Campaign Phone Bankers Pivot to Vaccine Outreach

A gloved provider holds a needle to a person's shoulder in preparation for a vaccine injection.

Sgt. John Schoebel/U.S. Army National Guard

San Francisco's Bayview Hunters Point neighborhood has a high vaccination rate, but infections are higher than elsewhere. Data suggests that may be due to low vaccination rates in some parts of the neighborhood.

Half of San Francisco’s population over the age of 16 has received at least one dose of a coronavirus vaccine. And among people 65 and older, 82% have gotten a shot. But one group of local organizers is concerned that there is more work to be done to reach seniors especially in the areas that the coronavirus pandemic hit the hardest. 

Former state senate candidate and public bank advocate Jackie Fielder recently launched a political action committee, Daybreak PAC, and has shifted some campaign organizing infrastructure toward a vaccine access effort. Some phone bank volunteers now make calls to seniors living in neighborhoods like the Bayview, to ask if they would like to get vaccinated and if they face any barriers to doing so. “Civic” talked with Fielder and with one such phone banker, Sayuri Falconer, about the initiative. 

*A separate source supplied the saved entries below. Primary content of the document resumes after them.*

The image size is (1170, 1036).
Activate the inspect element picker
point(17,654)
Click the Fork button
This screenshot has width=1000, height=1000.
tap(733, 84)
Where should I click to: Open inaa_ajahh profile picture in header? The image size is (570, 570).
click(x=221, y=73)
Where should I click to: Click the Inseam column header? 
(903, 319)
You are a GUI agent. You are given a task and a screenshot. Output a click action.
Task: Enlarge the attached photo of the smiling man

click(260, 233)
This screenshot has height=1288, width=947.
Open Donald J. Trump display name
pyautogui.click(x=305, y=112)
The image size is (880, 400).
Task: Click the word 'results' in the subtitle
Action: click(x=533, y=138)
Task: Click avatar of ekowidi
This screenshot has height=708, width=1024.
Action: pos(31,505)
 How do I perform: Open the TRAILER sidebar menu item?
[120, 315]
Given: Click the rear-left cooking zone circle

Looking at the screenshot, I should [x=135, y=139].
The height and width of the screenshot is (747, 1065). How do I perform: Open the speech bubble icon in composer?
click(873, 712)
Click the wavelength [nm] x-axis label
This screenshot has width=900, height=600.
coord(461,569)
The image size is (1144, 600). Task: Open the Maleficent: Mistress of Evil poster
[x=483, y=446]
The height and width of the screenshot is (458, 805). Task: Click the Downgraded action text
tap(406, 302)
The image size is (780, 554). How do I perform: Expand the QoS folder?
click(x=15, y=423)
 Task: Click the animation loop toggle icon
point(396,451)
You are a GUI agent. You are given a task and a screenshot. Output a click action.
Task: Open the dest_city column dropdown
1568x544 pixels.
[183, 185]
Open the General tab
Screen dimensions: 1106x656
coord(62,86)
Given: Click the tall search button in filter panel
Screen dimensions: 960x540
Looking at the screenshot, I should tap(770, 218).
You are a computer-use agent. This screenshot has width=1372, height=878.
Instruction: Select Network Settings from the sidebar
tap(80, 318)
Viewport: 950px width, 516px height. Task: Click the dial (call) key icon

Fielder said the city’s vaccination information by ZIP code obscures more granular details in neighborhood differences, and she and her campaign staff could use their knowledge and resources to target their calls. 

“ZIP codes like 94124 can have massive community variation. Little Hollywood and Hunters Point are extremely different, for example — median income in little Hollywood is at least $28,000 higher than in Hunters Point,” Fielder said. “We decided that we should apply our campaign and now PAC infrastructure of phone banking to getting information out to seniors that have potentially not have gotten information about the vaccine, and we need to reach out to those folks directly.”

One reason why an eligible senior who wants to get vaccinated may not have done so, they said, is simply not knowing where or how to make an appointment or where to go for a walk-in appointment. Phone bankers have the city’s COVID-19 hotline and the hours of nearby vaccination centers on hand. If a person needs help making an appointment, they will refer that person to Supervisor Shamann Walton’s office, whose staff has been able to offer more individualized assistance. Another barrier to access has been transportation. Phone bankers make sure those they reach know that Muni is offering free rides to and from vaccine appointments. 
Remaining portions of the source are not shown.